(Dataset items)
----------------

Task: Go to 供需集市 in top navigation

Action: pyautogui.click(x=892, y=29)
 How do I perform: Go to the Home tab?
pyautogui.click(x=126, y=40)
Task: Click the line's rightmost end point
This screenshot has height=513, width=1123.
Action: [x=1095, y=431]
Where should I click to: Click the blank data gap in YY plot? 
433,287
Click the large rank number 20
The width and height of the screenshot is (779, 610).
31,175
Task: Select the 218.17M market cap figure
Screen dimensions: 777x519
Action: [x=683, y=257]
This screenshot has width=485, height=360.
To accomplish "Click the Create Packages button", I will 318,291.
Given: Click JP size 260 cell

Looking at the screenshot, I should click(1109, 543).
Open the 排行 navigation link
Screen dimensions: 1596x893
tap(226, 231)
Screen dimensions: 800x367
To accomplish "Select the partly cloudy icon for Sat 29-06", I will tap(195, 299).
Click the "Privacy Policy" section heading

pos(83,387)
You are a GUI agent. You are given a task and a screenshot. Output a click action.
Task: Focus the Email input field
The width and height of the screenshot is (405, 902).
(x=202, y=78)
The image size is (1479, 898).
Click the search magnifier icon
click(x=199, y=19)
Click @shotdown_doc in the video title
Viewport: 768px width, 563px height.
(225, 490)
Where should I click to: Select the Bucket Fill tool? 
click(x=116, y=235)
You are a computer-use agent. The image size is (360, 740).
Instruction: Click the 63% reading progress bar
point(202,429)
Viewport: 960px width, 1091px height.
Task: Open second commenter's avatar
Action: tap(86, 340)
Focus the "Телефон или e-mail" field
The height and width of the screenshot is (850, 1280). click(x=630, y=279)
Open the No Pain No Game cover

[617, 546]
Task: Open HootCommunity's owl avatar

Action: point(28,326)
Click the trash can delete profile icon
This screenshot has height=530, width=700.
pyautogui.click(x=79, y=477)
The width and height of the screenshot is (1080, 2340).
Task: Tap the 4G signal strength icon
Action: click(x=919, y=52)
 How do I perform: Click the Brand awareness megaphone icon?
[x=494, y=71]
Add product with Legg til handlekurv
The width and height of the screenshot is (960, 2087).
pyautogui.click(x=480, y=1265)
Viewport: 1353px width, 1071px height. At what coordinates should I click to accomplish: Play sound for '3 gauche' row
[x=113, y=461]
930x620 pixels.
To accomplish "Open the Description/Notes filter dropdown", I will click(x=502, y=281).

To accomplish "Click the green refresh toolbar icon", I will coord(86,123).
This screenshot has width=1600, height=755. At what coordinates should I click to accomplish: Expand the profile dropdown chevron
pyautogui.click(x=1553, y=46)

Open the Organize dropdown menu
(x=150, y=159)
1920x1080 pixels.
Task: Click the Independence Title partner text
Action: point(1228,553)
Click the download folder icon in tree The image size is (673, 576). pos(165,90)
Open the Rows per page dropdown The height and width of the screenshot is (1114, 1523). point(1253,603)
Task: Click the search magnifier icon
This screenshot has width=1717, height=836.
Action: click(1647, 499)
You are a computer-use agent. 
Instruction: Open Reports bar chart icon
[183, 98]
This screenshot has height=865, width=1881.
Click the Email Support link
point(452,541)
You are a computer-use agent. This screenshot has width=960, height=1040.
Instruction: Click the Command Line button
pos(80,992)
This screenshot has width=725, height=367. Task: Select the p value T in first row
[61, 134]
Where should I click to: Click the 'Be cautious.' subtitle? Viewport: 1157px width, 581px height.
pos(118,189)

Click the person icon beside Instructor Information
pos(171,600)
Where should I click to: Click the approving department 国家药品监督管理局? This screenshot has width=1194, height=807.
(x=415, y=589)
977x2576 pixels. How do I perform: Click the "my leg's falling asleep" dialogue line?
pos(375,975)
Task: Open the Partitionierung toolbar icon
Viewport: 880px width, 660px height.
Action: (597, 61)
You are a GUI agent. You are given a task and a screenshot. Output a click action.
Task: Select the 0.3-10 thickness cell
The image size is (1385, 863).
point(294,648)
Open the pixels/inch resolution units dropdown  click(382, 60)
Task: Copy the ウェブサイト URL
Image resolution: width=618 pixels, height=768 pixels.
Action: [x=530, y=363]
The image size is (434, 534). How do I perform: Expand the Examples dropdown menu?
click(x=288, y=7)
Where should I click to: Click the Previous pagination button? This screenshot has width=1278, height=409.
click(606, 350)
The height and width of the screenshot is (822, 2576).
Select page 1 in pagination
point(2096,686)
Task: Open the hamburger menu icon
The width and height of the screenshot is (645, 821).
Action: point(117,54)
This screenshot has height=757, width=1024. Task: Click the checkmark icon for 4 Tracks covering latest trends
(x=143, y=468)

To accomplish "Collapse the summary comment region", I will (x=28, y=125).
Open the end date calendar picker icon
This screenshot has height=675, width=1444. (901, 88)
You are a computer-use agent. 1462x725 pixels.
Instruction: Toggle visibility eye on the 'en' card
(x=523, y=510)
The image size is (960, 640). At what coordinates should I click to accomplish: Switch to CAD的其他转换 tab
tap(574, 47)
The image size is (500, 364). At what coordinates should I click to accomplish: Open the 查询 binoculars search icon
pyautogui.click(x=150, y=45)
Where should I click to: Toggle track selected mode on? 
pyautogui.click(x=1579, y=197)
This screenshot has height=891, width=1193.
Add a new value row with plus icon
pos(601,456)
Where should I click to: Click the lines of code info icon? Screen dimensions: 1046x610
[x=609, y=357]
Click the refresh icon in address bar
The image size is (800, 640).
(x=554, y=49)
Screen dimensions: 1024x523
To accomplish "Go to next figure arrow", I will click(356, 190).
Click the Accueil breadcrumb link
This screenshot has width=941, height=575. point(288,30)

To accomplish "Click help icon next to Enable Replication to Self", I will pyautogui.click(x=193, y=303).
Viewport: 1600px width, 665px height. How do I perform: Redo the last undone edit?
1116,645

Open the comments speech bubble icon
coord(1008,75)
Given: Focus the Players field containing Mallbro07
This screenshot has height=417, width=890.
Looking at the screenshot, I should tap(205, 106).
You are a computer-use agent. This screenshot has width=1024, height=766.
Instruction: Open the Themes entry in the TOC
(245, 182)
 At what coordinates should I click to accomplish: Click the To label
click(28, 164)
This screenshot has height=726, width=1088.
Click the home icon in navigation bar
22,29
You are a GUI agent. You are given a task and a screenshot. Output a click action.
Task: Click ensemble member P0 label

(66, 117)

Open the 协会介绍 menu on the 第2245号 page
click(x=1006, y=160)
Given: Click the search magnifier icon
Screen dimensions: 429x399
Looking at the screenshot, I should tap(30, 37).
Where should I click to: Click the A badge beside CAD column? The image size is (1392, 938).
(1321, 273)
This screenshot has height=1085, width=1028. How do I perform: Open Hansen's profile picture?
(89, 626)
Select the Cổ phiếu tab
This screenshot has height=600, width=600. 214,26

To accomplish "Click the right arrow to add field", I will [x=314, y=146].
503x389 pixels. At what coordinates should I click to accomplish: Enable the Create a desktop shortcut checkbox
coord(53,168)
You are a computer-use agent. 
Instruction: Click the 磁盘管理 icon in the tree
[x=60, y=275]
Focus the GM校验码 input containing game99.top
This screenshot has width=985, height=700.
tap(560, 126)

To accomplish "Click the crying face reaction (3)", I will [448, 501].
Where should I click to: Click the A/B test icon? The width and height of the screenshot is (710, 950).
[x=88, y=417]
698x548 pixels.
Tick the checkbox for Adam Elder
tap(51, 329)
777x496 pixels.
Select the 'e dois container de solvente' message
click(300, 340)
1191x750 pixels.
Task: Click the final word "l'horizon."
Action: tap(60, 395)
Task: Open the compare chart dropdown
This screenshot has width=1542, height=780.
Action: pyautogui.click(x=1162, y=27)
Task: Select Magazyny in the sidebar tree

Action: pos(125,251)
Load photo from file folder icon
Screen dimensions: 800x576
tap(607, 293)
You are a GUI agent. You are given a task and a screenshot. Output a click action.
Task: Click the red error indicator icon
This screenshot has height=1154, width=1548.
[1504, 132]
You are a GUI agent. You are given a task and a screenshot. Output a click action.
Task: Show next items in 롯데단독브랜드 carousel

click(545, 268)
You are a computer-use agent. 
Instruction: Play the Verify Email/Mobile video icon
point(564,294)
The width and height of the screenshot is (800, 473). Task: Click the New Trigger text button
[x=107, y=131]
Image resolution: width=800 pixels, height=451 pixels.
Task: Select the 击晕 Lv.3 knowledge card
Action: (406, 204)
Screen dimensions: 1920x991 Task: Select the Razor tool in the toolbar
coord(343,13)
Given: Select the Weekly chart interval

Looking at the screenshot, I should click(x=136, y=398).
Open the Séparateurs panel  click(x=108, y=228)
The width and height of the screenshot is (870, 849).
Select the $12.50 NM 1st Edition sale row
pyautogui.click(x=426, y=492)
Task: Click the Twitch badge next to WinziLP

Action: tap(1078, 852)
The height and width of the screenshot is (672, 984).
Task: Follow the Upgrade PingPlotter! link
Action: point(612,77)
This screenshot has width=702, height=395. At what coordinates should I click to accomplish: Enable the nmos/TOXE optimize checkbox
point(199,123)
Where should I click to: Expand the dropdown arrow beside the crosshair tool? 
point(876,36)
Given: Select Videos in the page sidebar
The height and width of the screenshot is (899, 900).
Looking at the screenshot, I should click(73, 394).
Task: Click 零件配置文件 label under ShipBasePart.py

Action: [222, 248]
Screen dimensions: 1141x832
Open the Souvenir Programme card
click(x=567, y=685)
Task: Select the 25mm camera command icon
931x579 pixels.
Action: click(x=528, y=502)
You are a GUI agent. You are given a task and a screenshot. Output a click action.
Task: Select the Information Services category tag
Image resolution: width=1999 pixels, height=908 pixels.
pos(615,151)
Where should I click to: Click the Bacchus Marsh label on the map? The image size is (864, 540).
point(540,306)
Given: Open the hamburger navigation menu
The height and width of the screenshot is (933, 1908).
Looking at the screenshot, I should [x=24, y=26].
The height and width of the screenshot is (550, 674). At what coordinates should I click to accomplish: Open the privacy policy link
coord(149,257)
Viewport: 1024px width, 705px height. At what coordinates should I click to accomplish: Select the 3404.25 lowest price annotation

----------------

**What you have to do**
Transcribe the lines above between the line holding "Task: Select the 218.17M market cap figure" and the line holding "You are a computer-use agent. The", inclusive, exactly as they stand and with nothing added.

**Answer box**
Task: Select the 218.17M market cap figure
Screen dimensions: 777x519
Action: [x=683, y=257]
This screenshot has width=485, height=360.
To accomplish "Click the Create Packages button", I will 318,291.
Given: Click JP size 260 cell

Looking at the screenshot, I should click(1109, 543).
Open the 排行 navigation link
Screen dimensions: 1596x893
tap(226, 231)
Screen dimensions: 800x367
To accomplish "Select the partly cloudy icon for Sat 29-06", I will tap(195, 299).
Click the "Privacy Policy" section heading

pos(83,387)
You are a GUI agent. You are given a task and a screenshot. Output a click action.
Task: Focus the Email input field
The width and height of the screenshot is (405, 902).
(x=202, y=78)
The image size is (1479, 898).
Click the search magnifier icon
click(x=199, y=19)
Click @shotdown_doc in the video title
Viewport: 768px width, 563px height.
(225, 490)
Where should I click to: Select the Bucket Fill tool? 
click(x=116, y=235)
You are a computer-use agent. The image size is (360, 740).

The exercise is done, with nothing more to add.